The coal mine fire resulted in a pre-tax expense of $15.2 million. Consol was also dragged down by pre-tax charges of $27.1 million and $20.2 million to settle lawsuits involving pensions and its acquisition of CNX Gas Corp., respectively. Adjusted earnings before interest, taxes, depreciation and amortization (EBITDA) was $275.5 million in 1Q2013, compared to $323.5 million in 1Q2012.

Consol reported that, together with its joint venture (JV) partners — Noble Energy Inc. in the Marcellus and Hess Corp. in the Utica (see Shale Daily, Sept 8, 2011; Aug. 19, 2011) — the company had drilled 25 gross wells in the Marcellus and three in the Utica during 1Q2013. Of these, 57% were targeting natural gas liquids (NGL) and 43% were in dry gas areas. Consol said total production was 39 Bcfe.

“I think when we look at our Marcellus performance through the last 18 months or so — and then project that out for the remainder of the year and into 2014 — this year we’re on path between ourselves and Noble to drill just over 120 wells in the Marcellus,” said CFO David Khani. “That’s a pretty aggressive drill plan when you look at the logistics.

“The upside for additional drilling, if gas prices continue to strengthen, will be in the dry areas where our cumulative history exists. That’s the central Pennsylvania [and] northern West Virginia areas. In the Utica, we’re [planning] 27 wells [for 2013]. That’s probably going to be a pretty firm number there.
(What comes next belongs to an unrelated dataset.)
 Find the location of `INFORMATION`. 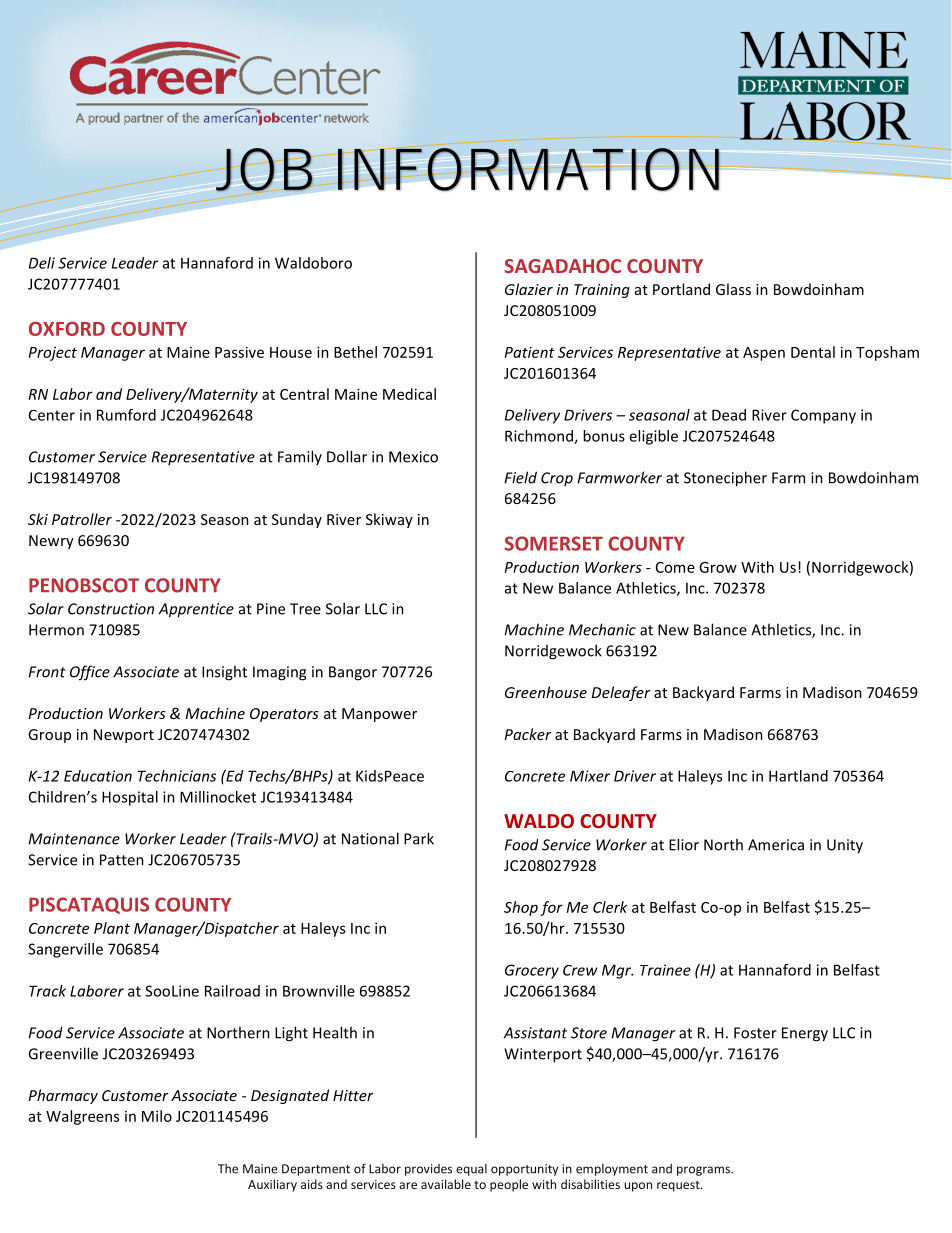

INFORMATION is located at coordinates (528, 168).
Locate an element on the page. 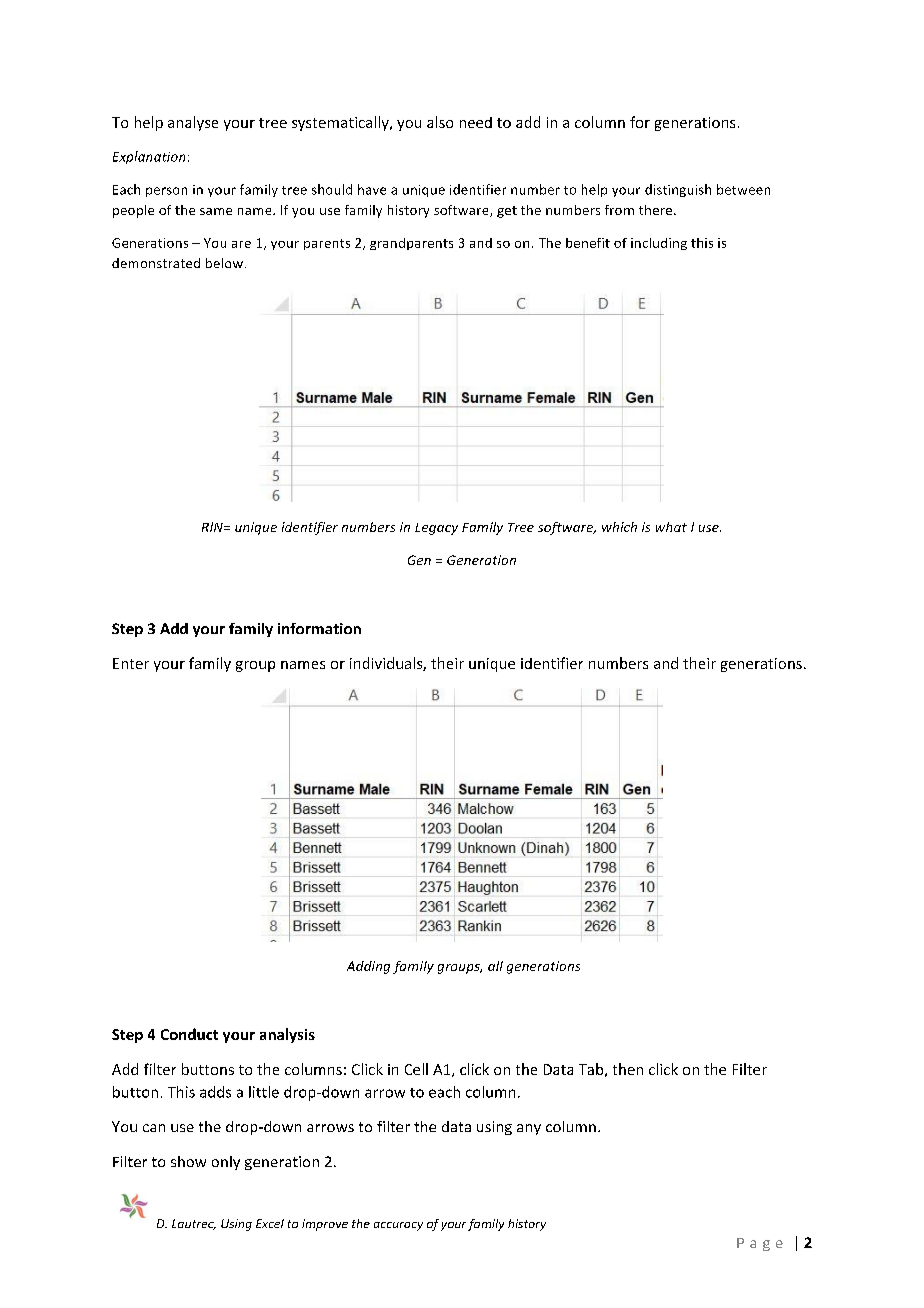 The height and width of the document is (1308, 924). what is located at coordinates (671, 527).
If gas prices continue to strengthen, and we want to look at or contemplate additional drilling, it most likely will be in the dry area of the Marcellus.”
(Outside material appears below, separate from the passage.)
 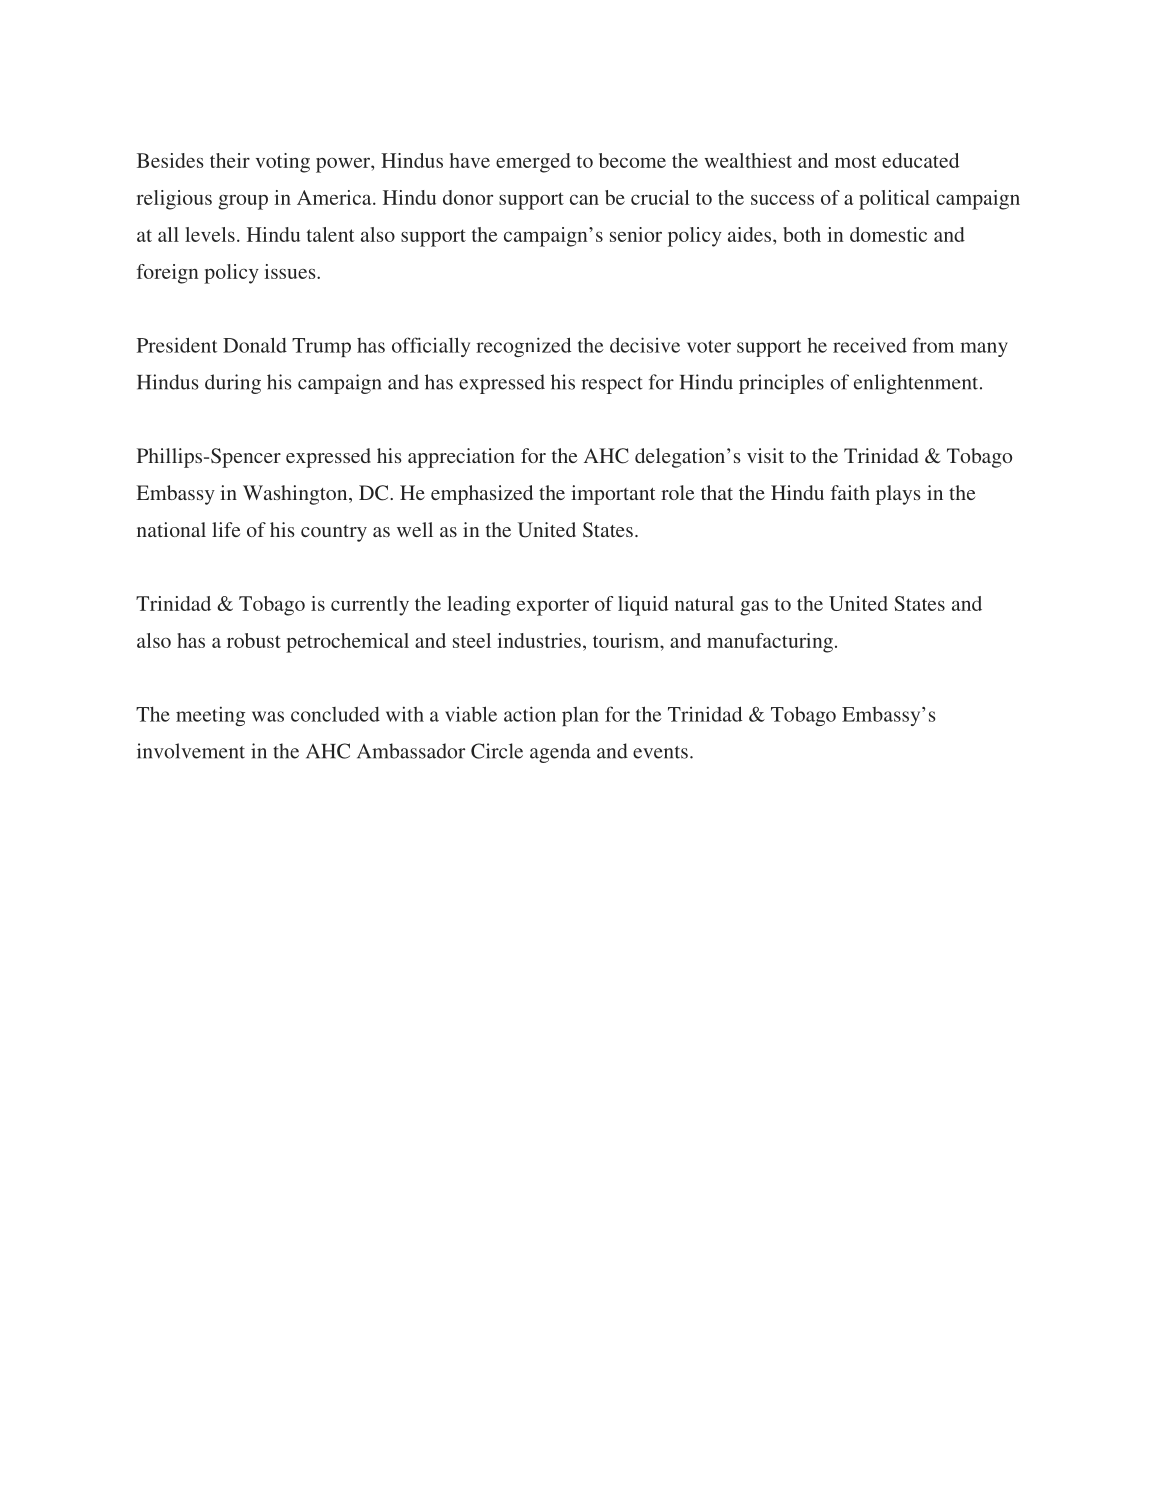 What do you see at coordinates (553, 607) in the image?
I see `exporter` at bounding box center [553, 607].
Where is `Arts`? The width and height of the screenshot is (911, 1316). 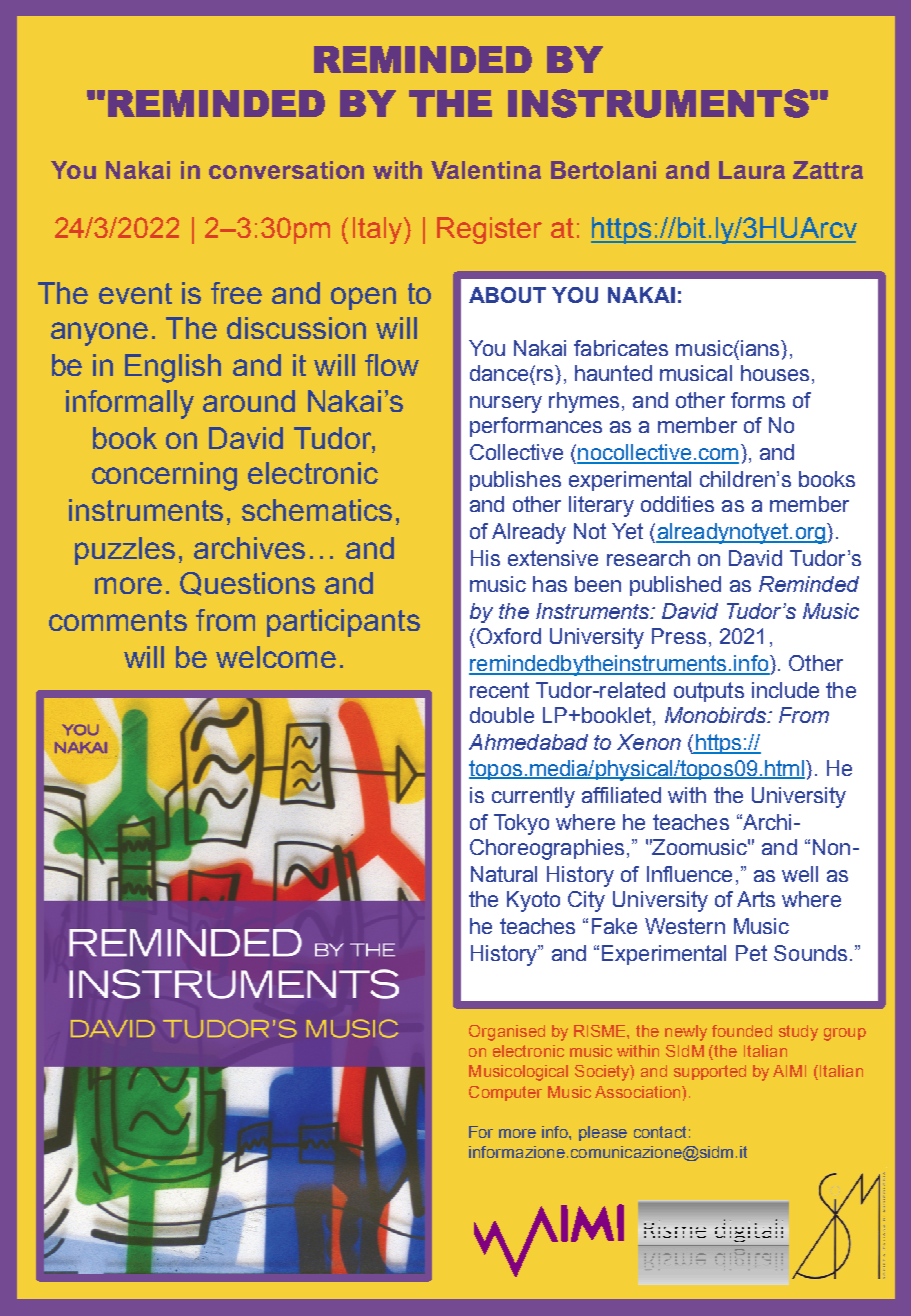 Arts is located at coordinates (756, 899).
The company said it expects to spend between $835 million and $935 million to drill 151 wells (net to Consol) in 2013, a figure that includes about $100 million in a drilling carry from Hess in the Utica. But Consol added that it does not intend to pursue any “transformational” mergers or acquisitions in either coal or gas.

“We see some assets that we might pick up if they were distressed, but we are not out looking for other coal companies,” Harvey said. “We continue to look at the process of monetizing assets, core and non-core. We’ve talked about that, and we’re continuing to broaden that to see if our structure and value of our shares are being moved forward for our shareholders.”

Consol said it drilled 12 gas wells in the Marcellus to total depth and completed 13 wells during 1Q2013. Drilling costs averaged $213/foot and $499/foot per lateral. Meanwhile the company completed 207 stages during the quarter, with an average cost of $195,000 per stage.